Weight lifting tips to avoid injury

An injury is the last thing you want when you’re working out with weights to get stronger and leaner. Follow these smart strategies so you don’t end up injured from lifting weights.
weight lifting woman to illustrate proper form for avoiding injury blog


You lift weights to get stronger and leaner. The wrong approach, however, can do the opposite, and you end up with an injury that takes you out of the gym for several weeks instead.

To prevent a painful injury, remember these specific strategies when you pick up a barbell to stay healthy and get stronger.

1.     Use good form

It should go without saying that you should use proper form when lifting weights. But it’s tempting to read an article or watch someone else doing an exercise, and then try it yourself without really understanding the proper movement patterns.

You’re better off mastering the basics, such as squats, presses, and rows, before getting creative. If you’re not sure how to begin weight training, invest in a session or two with a personal trainer who can instruct you on your form.

2.     Increase weight gradually

You’re lifting weights to see gains, so it’s tempting to increase your weight load to advance more quickly. But trying to heave too much weight is a surefire way to create an injury.
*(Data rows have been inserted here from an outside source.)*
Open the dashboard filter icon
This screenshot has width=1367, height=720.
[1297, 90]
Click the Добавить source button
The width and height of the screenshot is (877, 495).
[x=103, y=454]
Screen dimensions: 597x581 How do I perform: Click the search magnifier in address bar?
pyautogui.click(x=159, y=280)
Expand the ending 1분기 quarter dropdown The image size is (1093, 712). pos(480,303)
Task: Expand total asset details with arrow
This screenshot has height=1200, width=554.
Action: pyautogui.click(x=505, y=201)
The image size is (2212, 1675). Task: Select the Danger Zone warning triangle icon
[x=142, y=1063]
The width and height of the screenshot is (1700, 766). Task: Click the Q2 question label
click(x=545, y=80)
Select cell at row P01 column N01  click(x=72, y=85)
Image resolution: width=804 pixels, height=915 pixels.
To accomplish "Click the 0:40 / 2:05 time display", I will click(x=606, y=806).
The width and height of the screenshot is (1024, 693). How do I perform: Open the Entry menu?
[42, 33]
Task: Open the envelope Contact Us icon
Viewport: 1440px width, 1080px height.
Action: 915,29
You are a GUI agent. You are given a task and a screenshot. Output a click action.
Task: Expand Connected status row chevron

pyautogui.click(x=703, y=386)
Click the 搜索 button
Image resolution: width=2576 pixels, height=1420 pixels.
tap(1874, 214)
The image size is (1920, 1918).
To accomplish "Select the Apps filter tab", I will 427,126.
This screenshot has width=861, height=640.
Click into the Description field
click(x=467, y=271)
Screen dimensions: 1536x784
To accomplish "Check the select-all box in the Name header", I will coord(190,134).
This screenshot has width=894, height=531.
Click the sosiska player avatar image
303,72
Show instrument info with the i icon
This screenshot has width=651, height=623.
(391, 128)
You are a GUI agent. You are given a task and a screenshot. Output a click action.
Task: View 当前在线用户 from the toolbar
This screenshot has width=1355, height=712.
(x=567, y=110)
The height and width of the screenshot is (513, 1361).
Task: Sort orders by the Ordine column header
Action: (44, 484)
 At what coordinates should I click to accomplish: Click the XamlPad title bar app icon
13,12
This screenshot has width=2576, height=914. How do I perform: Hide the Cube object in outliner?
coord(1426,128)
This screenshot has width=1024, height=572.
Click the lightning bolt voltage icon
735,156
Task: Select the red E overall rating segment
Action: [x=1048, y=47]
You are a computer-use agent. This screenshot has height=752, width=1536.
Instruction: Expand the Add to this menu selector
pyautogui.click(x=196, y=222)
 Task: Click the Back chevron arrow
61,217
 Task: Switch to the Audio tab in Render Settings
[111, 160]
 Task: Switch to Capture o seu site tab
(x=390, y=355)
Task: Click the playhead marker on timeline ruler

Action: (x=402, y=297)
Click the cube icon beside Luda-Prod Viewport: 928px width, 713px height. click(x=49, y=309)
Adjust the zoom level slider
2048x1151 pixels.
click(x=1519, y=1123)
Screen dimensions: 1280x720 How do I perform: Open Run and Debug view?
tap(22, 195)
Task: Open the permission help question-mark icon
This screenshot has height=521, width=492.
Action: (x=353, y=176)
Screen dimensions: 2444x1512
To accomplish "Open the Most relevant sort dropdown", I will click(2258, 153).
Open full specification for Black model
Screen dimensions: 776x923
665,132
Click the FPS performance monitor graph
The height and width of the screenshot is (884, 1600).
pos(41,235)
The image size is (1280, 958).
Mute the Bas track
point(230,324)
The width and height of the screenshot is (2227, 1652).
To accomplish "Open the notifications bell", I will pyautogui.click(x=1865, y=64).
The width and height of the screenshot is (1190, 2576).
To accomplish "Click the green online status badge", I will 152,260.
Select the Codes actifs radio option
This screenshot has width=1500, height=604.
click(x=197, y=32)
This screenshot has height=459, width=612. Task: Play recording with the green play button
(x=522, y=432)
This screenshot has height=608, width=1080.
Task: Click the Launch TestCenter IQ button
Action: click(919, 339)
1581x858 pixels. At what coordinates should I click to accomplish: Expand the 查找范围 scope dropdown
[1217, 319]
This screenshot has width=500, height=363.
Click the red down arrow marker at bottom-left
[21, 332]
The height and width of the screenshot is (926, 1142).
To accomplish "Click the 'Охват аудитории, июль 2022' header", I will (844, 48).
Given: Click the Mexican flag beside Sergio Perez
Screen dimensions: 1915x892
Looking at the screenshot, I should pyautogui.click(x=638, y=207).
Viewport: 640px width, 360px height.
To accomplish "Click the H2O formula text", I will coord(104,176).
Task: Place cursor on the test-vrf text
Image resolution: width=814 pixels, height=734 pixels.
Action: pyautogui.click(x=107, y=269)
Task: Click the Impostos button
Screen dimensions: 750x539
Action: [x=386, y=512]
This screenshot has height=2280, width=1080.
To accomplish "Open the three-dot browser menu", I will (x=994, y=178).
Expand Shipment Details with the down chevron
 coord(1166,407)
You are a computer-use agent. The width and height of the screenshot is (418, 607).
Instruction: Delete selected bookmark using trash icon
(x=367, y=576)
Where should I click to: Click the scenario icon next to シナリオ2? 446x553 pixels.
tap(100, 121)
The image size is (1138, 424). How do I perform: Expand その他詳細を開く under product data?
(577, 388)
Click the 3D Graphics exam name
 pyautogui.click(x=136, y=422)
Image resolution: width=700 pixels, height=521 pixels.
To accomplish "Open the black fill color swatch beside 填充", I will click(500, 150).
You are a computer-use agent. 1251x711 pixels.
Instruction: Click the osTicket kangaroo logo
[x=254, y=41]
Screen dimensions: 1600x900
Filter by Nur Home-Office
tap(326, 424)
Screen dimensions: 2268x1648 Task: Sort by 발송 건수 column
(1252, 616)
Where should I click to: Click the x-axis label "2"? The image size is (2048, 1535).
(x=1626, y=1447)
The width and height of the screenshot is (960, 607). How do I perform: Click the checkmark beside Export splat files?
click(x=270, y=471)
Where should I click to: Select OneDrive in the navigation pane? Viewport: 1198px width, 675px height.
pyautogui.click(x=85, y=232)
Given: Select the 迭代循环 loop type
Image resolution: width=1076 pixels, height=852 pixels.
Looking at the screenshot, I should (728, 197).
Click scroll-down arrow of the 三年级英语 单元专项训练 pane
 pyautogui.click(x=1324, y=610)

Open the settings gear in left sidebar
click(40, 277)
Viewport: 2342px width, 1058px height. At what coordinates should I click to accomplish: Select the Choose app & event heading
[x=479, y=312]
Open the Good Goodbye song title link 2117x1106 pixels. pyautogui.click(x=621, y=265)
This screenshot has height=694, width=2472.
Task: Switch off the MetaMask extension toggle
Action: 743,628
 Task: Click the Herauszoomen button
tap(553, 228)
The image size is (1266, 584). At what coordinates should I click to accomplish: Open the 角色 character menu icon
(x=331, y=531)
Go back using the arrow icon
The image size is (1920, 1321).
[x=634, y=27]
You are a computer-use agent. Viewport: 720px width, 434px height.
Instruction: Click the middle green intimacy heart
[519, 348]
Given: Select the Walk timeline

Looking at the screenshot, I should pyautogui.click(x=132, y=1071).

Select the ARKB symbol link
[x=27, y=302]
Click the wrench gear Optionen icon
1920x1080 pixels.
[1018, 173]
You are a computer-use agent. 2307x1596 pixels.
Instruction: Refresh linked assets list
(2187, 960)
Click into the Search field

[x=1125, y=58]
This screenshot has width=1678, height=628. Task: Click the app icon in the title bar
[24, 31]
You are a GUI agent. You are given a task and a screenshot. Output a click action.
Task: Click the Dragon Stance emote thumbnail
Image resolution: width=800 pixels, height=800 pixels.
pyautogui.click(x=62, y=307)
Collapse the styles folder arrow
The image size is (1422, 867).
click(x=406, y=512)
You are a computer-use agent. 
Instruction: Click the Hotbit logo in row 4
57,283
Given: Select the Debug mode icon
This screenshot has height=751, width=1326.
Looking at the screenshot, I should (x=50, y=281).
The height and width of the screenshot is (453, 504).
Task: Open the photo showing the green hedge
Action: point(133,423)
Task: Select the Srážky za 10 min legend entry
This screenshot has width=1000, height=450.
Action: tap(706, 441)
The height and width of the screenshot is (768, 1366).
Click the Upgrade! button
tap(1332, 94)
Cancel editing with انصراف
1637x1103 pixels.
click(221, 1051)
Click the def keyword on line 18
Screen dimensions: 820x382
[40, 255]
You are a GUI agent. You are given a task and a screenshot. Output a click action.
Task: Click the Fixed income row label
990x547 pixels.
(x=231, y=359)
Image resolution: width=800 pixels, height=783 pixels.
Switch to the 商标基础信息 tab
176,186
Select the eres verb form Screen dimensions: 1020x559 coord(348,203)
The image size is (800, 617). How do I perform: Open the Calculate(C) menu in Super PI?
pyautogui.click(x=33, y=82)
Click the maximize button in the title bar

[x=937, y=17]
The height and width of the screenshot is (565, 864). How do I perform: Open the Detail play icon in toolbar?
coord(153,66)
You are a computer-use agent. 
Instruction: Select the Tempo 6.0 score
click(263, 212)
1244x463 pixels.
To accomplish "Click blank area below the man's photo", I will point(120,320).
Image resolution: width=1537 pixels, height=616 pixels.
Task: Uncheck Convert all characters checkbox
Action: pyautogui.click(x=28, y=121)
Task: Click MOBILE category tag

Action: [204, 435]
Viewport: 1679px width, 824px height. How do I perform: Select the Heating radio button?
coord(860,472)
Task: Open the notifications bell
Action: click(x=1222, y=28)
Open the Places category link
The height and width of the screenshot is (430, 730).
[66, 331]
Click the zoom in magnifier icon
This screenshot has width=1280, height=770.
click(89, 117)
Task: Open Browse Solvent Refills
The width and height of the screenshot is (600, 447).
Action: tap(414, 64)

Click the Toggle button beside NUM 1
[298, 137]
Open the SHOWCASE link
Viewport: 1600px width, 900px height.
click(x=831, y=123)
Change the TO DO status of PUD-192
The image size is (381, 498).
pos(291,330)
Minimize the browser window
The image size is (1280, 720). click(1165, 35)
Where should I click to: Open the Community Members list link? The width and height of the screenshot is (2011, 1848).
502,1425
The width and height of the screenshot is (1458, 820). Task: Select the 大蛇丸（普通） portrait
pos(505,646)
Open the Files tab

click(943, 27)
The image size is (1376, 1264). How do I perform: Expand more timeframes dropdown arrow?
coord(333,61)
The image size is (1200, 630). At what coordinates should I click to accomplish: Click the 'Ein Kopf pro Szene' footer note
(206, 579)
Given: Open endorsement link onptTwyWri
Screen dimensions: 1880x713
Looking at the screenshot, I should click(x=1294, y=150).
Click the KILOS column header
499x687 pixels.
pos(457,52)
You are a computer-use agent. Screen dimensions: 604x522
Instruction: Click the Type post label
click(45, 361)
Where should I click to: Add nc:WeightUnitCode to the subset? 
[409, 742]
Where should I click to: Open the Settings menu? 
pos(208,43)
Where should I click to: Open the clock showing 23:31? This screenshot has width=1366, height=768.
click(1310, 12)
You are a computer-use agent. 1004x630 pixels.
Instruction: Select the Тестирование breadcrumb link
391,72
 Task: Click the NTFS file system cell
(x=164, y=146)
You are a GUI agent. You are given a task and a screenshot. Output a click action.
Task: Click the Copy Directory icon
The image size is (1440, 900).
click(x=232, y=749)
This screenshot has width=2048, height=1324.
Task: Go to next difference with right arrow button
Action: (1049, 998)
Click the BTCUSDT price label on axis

Add just 10-20% every week or two, and make sure you can do 12 reps of an exercise with good form before piling more weight on.

3.     Always warm up

Heading straight for heavy weights without first preparing your body is a bad idea. A warm-up takes just 5-10 minutes and gets your body ready for the work ahead. It raises your core body temperature, increases your metabolic rate, and gives you better control over your muscles by speeding neural pathways.

For your warm-up, do two to five minutes of light cardio, such as marching in place or riding an exercise bike. Then wake up some of the joints you’ll use during your weight lifting routine, but without any weight. Bodyweight squats, shoulder circles, walking lunges, and jumping jacks for three to five minutes should suffice.

4.     Schedule rest

Weight training tears down muscle fibers so they can grow stronger and thicker. But this growth happens when you rest. You should always take off for 48-72 hours between heavy lifting sessions to facilitate growth. If you want to train on consecutive days, work different body parts. For example, lift for your chest and back on Monday and for your legs and abs on Tuesday. Take one full day off per week, too, to give your body a chance to recuperate.

5.     Stretch regularly

Long-held stretches before your warm-up aren’t really necessary, but having a flexibility routine that you do after your workout is key to a healthy body. Stretches relax and elongate your muscles after they’re warm. Stretching helps improve circulation and range of motion, which enhances your lifting technique and muscle health. Stretches performed after your workout also help move waste material out of the muscles, so you feel less sore the next day.

At Austin Shoulder Institute, many people come in having injured themselves during a workout. Following this advice makes it less likely you’ll be one of them.